▸ Aim of the exercise
Carry on the rock-paper-scissors notebook from its last line, finishing the code that follows.

▸ Excerpt provided
[start]

Constants for Rock-Paper-Scissors

In [217]:
ROCK = 0
PAPER = 1
SCISSORS = 2
NUM_ACTIONS = 3

In [218]:
from random import seed
from random import random

In [219]:
seed(42)

In [220]:
regretSum = [0.0,0.0,0.0]
strategy = [0.0,0.0,0.0]
strategySum = [0.0,0.0,0.0]
oppStrategy = [0.0,0.0,0.0]
print(oppStrategy)

[0.3, 0.3, 0.4]


In [221]:
#This function gets a strategy for a player, and adds it 
#To the normalizing Sum
#If normalizing Sum is greater than 0, then the strategy
#probability is divided, else the strategy is assigned
#an equal probability to other strategies
def getStrategy():
    normalizingSum = 0.0
    for x in range(NUM_ACTIONS):
        strategy[x] = regretSum[x]  if regretSum[x] > 0 else 0
        normalizingSum += strategy[x]
    
    for x in range(NUM_ACTIONS):
        if(normalizingSum > 0):
            strategy[x] /= normalizingSum
        else:
            strategy[x] = 1.0 / float(NUM_ACTIONS)
        strategySum[x] += strategy[x]
    return strategy
        

In [222]:
#This function randomly generates an action from the given
#set of strategies with probabilities between 0 and 1
def getAction(strategy):
    r = float(random())

[end]

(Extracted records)
[start]

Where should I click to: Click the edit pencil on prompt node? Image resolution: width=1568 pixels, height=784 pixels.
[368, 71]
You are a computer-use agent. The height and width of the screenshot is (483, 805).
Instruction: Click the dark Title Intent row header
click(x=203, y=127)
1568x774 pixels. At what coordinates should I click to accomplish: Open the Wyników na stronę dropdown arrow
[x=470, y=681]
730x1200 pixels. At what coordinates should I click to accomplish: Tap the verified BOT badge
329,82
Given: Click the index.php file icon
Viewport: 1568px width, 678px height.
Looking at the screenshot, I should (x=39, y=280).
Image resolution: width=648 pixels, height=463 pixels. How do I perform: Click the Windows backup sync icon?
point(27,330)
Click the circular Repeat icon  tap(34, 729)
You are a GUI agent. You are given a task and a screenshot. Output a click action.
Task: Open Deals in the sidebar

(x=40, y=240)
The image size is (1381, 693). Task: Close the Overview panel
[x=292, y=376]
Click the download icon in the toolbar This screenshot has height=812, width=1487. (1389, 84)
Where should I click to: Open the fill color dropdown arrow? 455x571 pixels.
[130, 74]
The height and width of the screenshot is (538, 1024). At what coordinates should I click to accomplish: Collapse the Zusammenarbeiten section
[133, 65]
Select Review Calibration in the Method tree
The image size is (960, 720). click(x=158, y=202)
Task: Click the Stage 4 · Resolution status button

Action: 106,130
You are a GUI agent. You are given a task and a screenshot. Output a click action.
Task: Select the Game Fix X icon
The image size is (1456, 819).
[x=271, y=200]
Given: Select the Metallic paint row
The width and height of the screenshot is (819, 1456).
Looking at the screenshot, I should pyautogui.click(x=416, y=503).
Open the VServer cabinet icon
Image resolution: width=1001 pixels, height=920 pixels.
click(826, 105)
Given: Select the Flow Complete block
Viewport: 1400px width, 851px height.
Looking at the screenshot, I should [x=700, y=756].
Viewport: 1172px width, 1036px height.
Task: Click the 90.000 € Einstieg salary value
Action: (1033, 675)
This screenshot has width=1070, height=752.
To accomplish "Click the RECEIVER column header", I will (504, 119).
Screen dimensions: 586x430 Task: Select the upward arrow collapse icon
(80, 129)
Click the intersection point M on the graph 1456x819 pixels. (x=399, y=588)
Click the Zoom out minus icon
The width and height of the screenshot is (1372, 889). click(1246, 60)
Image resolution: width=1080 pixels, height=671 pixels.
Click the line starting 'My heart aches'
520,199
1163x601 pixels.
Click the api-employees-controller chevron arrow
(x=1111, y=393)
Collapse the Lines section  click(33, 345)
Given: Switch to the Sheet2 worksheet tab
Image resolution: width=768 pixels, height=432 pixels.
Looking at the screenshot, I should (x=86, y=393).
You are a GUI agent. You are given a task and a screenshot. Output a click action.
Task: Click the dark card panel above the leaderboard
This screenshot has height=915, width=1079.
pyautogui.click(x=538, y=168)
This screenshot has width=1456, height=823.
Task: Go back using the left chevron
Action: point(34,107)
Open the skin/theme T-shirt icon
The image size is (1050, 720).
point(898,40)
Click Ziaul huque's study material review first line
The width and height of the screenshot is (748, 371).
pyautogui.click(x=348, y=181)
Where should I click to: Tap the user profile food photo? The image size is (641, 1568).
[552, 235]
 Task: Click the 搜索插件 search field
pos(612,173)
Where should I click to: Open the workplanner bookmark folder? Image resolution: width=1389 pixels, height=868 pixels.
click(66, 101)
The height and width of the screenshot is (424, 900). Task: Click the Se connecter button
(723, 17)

[end]

▸ Task result
    a = 0
    cumulativeProbability = 0
    while (a < NUM_ACTIONS - 1):
        cumulativeProbability += strategy[a]
        if ( r < cumulativeProbability):
            break
        a += 1
    return a

In [223]:
#This is the training algorithm
#It accepts the desired number of iterations
#For the number of iterations, compute regret-matched
#mixed strategy actions, utilities, and accumulate regrets
def train(iterations):
    actionUtility = [0.0,0.0,0.0]
    for i in range(iterations):
        #Get regret-matched mixed-strategy actions
        Strategy = getStrategy()
        myAction = getAction(strategy)
        otherAction = getAction(oppStrategy)
        #compute action utilities
        actionUtility[otherAction] = float(0)
        actionUtility[0 if (otherAction == NUM_ACTIONS - 1) else otherAction + 1] = 1
        actionUtility[NUM_ACTIONS - 1 if (otherAction == 0) else otherAction - 1] = -1
        #Accumulate action regrets
        #This is the difference between an action's expected utility
        #and the actual utility
        #This is then added to the cumulative regrets
        for a in range(NUM_ACTIONS):
            regretSum[a] += actionUtility[a] - actionUtility[myAction]

In [224]:
#this function gets the average strategy across all 
#training iterations. This prevents skew from any
#sub-optimal strategy from dominating
def getAverageStrategy():
    avgStrategy = [0.0,0.0,0.0]
    normalizingSum = float(0)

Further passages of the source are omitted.